Mountains are home to 15pc of the world´s population and host about half of the world’s biodiversity hotpots. They provide freshwater for everyday life to half of humanity. Their conservation is a key factor for sustainable development and is part of Goal 15 of the SDGs.

The increasing attention to the importance of mountains led the UN to declare to 2002 the UN International Year of Mountains. The first international day was celebrated for the first time the following year, 2003.

The High Hindukush range is mostly located in Chitral, Pakistan. The high altitudes of the mountains have historical significance and aid to most of tourism in the region, creating valuable opportunities.

The word Hindukush has long since attracted a large number of mountaineers all over the world. They see the scope of adventure on grand peaks like Terichmir 7708m, Noshaq 7492m, Istoro Nal 7403m or Saraghrar 7349m.
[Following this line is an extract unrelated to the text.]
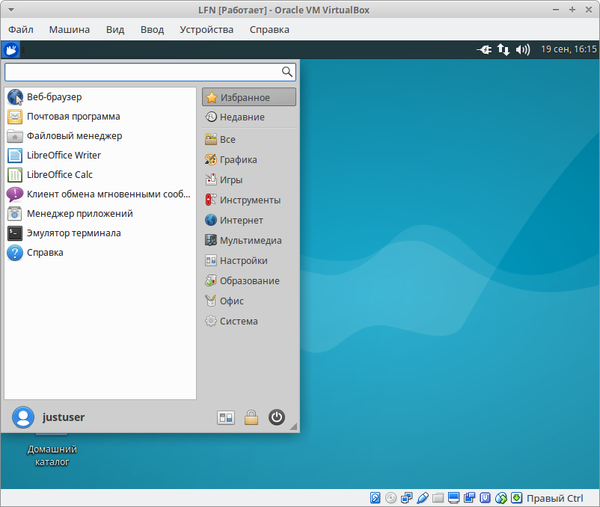
Task: Click the power/logout button in menu
Action: pos(277,418)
Chitral and its mountains were just brought to public notice after Major John Biddulph first visited this region in 1876 after a long journey. He was highly impressed by the calm environment, majestic mountains and high passes and the unique Kalash culture. On his return, he wrote his book – The Tribes of Hindukush. So Chitral was introduced to the outer world as an attractive region.

In 1892, the British regularly visited the Hindu Kush valleys to explore its passes, peaks and glaciers and then Germans came to be followed by Americans and Norwegians, climbing the high peaks. From 1960 to1980, there was a big rush of tourists, especially mountaineers and trekkers of different countries, who took interest in the mountain blocked valleys of this region and dozens of teams came here each year. Many people lost their lives while climbing.

In the early 1980s, this great rush decreased due to the Soviet invasion in Afghanistan. The interest in the Hindukush dropped dramatically and a new generation of climbers knew very little about the region, except from information from older climbers. There was a great need of further exploration but lack of information about peaks prevented climbers from entering the region.

During this period, a large number of expeditions visited the Karakorum and the Himalaya and those areas became overexposed with negative effects like pollution while the Hindu Kush still remained and remains today in good order, with no or minimal pollution. The local porters have been given training in eco-tourism and the destinations are by far cleaner than in other ranges.

Hindukush lies in the North of Pakistan and the highest section of their range lies within Chitral – Pakistan. All of the 43 seven thousand-metre peaks have got defined routes that lead through Chitral and the Terich valley. The main chain forms a division between Pakistan and Afghanistan and the big peaks are from a mountain wall just on the border of the two countries. There are also about 180 named and 50 unnamed peaks over 6000m high and most of them are still unclimbed.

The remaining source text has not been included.